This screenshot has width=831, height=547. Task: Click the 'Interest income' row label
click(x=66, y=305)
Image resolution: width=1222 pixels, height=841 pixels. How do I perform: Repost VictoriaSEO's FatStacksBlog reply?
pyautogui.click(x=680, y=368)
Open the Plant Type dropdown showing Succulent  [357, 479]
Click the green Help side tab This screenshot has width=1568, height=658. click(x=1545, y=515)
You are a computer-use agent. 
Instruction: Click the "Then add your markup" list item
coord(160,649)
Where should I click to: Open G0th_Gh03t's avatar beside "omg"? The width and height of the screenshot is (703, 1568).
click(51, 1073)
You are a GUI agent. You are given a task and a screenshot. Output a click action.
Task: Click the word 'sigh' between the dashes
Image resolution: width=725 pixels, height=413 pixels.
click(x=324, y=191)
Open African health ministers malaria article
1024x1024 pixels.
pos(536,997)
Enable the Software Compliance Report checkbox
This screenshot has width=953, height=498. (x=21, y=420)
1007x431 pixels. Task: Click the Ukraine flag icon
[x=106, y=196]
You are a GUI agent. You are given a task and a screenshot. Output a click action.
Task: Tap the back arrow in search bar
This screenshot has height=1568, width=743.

::::::::::

Copy out all of the rows above again, replacing "dropdown" with "drop-down list" and keeping everything else the same.

* [EXERCISE OUTPUT]
This screenshot has width=831, height=547. Task: Click the 'Interest income' row label
click(x=66, y=305)
Image resolution: width=1222 pixels, height=841 pixels. How do I perform: Repost VictoriaSEO's FatStacksBlog reply?
pyautogui.click(x=680, y=368)
Open the Plant Type drop-down list showing Succulent  [357, 479]
Click the green Help side tab This screenshot has width=1568, height=658. click(x=1545, y=515)
You are a computer-use agent. 
Instruction: Click the "Then add your markup" list item
coord(160,649)
Where should I click to: Open G0th_Gh03t's avatar beside "omg"? The width and height of the screenshot is (703, 1568).
click(51, 1073)
You are a GUI agent. You are given a task and a screenshot. Output a click action.
Task: Click the word 'sigh' between the dashes
Image resolution: width=725 pixels, height=413 pixels.
click(x=324, y=191)
Open African health ministers malaria article
1024x1024 pixels.
pos(536,997)
Enable the Software Compliance Report checkbox
This screenshot has width=953, height=498. (x=21, y=420)
1007x431 pixels. Task: Click the Ukraine flag icon
[x=106, y=196]
You are a GUI agent. You are given a task and a screenshot. Output a click action.
Task: Tap the back arrow in search bar
This screenshot has height=1568, width=743.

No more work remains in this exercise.